New Federal Privacy Laws
This month Senator Ron Wyden (D-OR) introduced a bill entitled the “Consumer Data Protection Act” (CDPA) which would establish new protections for consumer information. The bill would give the Federal Trade Commission (“FTC”) new authority to monitor companies that gather and share large quantities of this consumer data. Specifically, the CDPA aims to give to FTC the ability to hand out costly penalties, and even jail time, to executives who fail to follow the bill’s guidelines.
The Pew Research Center found that half of all American believe their personal data is less secure now than ever. This comes as no surprise given recent data breaches from major companies including Facebook, Equifax, Uber, and Yahoo! – and because currently there is no federal data privacy law in the U.S.
The proposed Telephone Robocall Abuse Criminal Protection Act (TRACED) has the potential to give the FCC greater authority to penalize companies that violate telemarketing rules. The FCC would have a longer window to act on these infractions – with the statue of limitations being extended to three years – and would be able to explore additional actions that could deter future robocall scams.
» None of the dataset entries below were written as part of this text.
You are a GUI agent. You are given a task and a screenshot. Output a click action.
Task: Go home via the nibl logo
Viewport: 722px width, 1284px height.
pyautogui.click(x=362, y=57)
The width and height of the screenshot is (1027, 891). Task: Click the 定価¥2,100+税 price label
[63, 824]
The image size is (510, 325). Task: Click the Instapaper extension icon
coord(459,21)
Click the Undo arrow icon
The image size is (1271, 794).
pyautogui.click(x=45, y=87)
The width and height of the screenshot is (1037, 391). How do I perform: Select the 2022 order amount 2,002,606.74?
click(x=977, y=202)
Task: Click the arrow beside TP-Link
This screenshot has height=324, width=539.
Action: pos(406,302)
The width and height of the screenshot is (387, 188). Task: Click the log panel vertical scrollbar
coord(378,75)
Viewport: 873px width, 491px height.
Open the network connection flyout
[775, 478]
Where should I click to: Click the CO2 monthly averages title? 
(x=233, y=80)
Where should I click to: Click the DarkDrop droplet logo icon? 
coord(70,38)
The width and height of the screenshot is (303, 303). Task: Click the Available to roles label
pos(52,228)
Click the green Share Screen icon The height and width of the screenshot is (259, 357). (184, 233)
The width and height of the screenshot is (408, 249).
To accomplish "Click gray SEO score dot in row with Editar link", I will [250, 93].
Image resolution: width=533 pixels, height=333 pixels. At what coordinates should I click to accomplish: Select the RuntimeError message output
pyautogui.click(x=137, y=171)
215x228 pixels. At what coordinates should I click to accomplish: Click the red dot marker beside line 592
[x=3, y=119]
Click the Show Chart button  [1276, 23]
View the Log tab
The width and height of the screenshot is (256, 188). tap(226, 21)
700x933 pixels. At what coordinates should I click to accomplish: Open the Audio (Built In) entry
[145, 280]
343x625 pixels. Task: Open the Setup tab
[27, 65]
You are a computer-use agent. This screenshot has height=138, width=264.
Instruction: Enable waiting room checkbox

Further, the FCC would be asked to propose new rules to protect consumers from receiving unwarranted calls or messages.
With the Act, an interagency working group, including the Departments of Justice, Commerce, State, and Homeland security, as well as the FCC, the FTC, the Consumer Financial Protection Bureau and state attorneys general, would be formed to consult Congress with recommendations for the prevention and prosecution of robocall violations.